I've seen things like i++ commonly used in, say, for loops. But when people use -- instead of ++, for some reason some tend to write --i as opposed to i--.
Last time I checked, they both work (at least in JavaScript). Can someone tell me if this is so in other C-family languages, and if it is, why do some people prefer --i to i--?
++i is faster than i++. Why? See the simple explication.
i++
i++ will increment the value of i, but return the pre-incremented value.
temp = i
i is incremented
temp is returned
Example:
i = 1;
j = i++;
(i is 2, j is 1)
++i
++i will increment the value of i, and then return the incremented value.
Example:
i = 1;
j = ++i;
(i is 2, j is 2)
This is simillar for --i and i--.
I don't believe the preference for prefix (++i) vs. postfix (i++) varies depending on whether it's an increment or a decrement.
As for why, I prefer prefix where possible because my native language is English, which has mostly a verb-before-object structure ("eat dinner", "drive car"), so "increment i" or "decrement i" is more natural for me than "i decrement". Of course, I'll happily use postfix if I'm using the result and I need the value prior to the increment in an expression (rather than the incremented value).
Historically the increment/decrement operator were motivated by stack management. When you push an element on the stack:
*(stackptr++) = value
when you pop:
value = *(--stackptr)
(these were converted to single ASM instructions)
So one gets used to increment-after and decrement-before.
You can see another idiomatic example in filling in direct and reverse order:
for (p=begin;p!=end;)
*(p++) = 42;
for (p=end;p!=begin;)
*(--p) = 42;
It's pretty much a preference thing, that only comes into play if you're doing the pre- or post-increment on types that are more complicated than primitives.
Pre-increment ("++i") returns the value of i after it has been incremented, and post-increment ("i++") returns the value before increment. So, if i was of a complicated type that had overloaded the pre-increment and post-increment operators, the pre-increment operator can just return the object, whereas the post-increment would have to return a copy of the object, which could well be less efficient if the object is substantial. And in most cases (for loop increments, etc.), the value is ignored anyways.

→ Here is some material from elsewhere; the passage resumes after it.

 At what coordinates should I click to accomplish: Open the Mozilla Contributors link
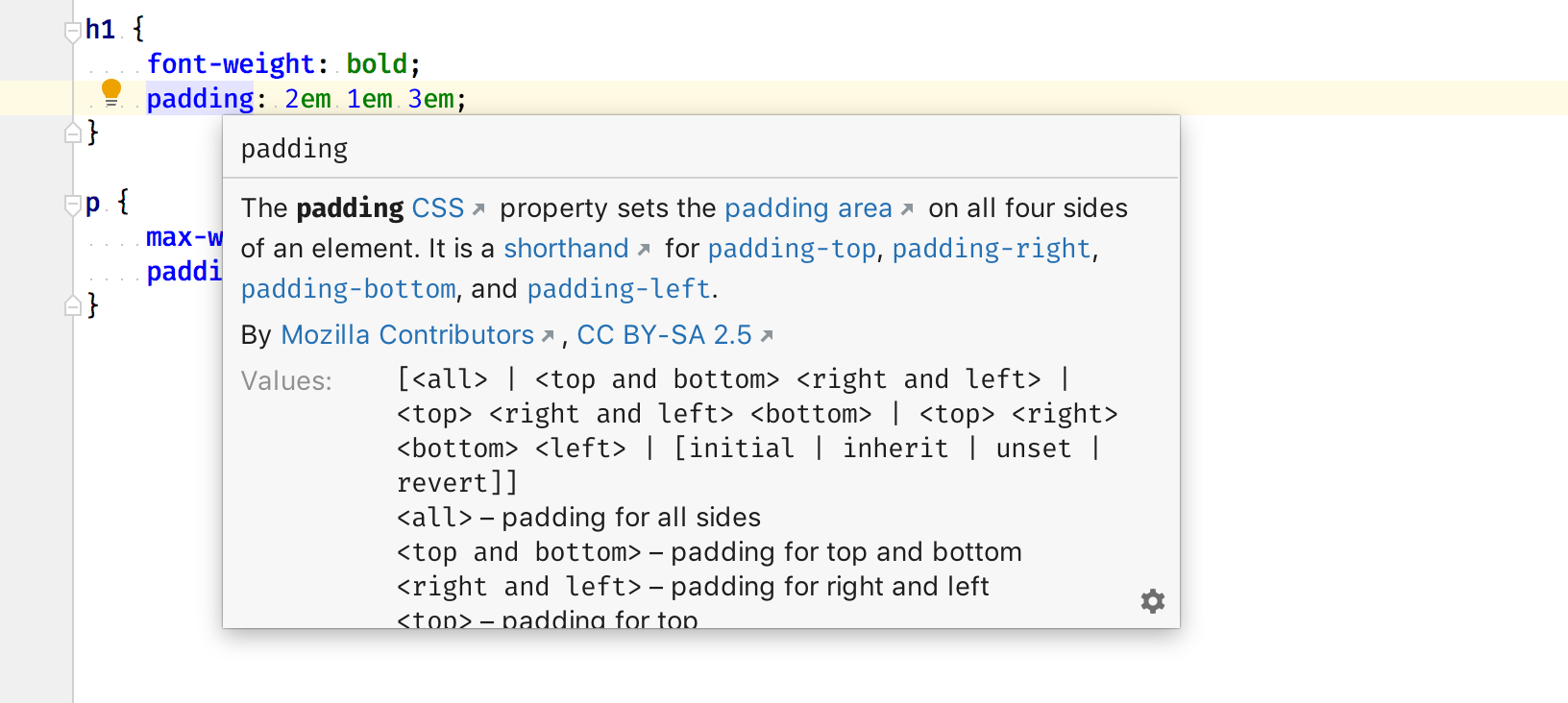407,335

Like I said, most of the time, not a problem, and just a preference thing.
In C and C++,++ and -- operators have both prefix form: ++i and --i, and suffix form: i++ and i--. Former means evaluate-then-use and latter means use-then-evaluate. The difference is only relevant when either form is used as part of an expression. Otherwise it's a matter of preference or style (or lack thereof).
F.ex., in int i = 0; int n = ++i;, i is first incremented and then its value, now 1, is assigned to n. In n = i++ value of i, still 1, is assigned to n and is then incremented, with i == 2 now.
When used as a statement, that is: i++; ++i; both forms are equivalent.
The difference is pre-incrementing or post-incrementing (and likewise with decrementing).
Quoting the Wikipedia article on the topic that shows up as the second Google result for "c decrement":
int x;
int y;
// Increment operators
x = 1;
y = ++x; // x is now 2, y is also 2
y = x++; // x is now 3, y is 2
// Decrement operators
x = 3;
y = x--; // x is now 2, y is 3
y = --x; // x is now 1, y is also 1
So, it's not so much a matter of preference as a matter of difference of results.